Cutting back to live footage of the set, Shearsmith comes to talk with Cole. She seems to be possessed and says that Alan told her that the studio belongs to the ghosts, and that they are trespassing, advising Shearsmith to leave. Indifferent, he goes to make a cup of tea, and Cole kills herself by slicing her neck. CCTV footage from elsewhere in the studio shows a water bucket falling over by itself near an electric gate, and television screens shutting off. The Most Haunted episode is then played, where they discuss that just opposite Granada Studios, a Victorian church called the Church of St. John's has a graveyard with 22,000 bodies, some of which likely were under where Granada Studios is built.

The broadcast cuts to Shearsmith's bodycam, making tea. He hears banging and investigates. It turns out to be Pemberton, who scares Shearsmith with the prop of Neil's head and a mask. Pemberton touches the electric gate with the water spill, and he is paralyzed and electrocuted.

The episode cuts to a news report about Alan Starr's hanging at Granada Studios, after experiencing schizophrenic episodes and paranormal incidents. He recorded voices of a spirit saying "let us be". The episode then cuts to an actual news report of a fire at Granada Studios.
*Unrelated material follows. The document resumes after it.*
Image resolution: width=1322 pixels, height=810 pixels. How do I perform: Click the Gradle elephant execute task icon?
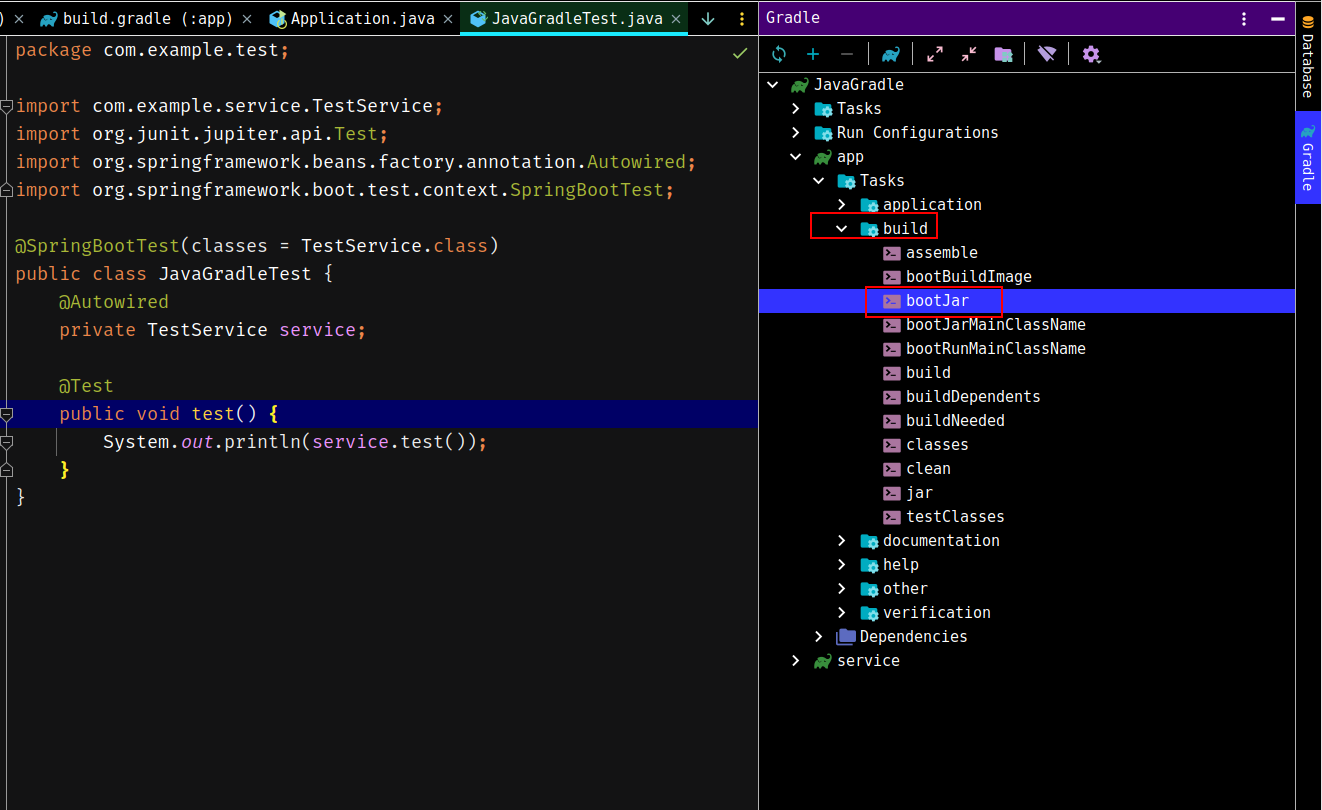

It caused costumes, sets, and props stored in Granada, which were meant for The Jewel in the Crown (1984), to be all destroyed.

The episode cuts back to Shearsmith, running to find help, discovering Cole's corpse. The studio is now abandoned, and the lights go out. He is then jumped at by the spirit of Alan Starr, and falls to his death. Granada's other spirits look down at Shearsmith.

An interview on The One Show with Shearsmith and Pemberton that aired before the special is played, where Shearsmith denied the existence of ghosts. A scene from "A Quiet Night In", where Shearsmith and Pemberton's characters get shot, is repeated at increasing speed. The episode cuts to black, and a whisper is heard: "Let us be". The technical difficulties music is heard, distorted and slowing down.

== Reception ==
The episode was critically praised in the Telegraph and in the Guardian, which said it showed that "in the right hands, TV still has the capacity to surprise, disconcert and delight".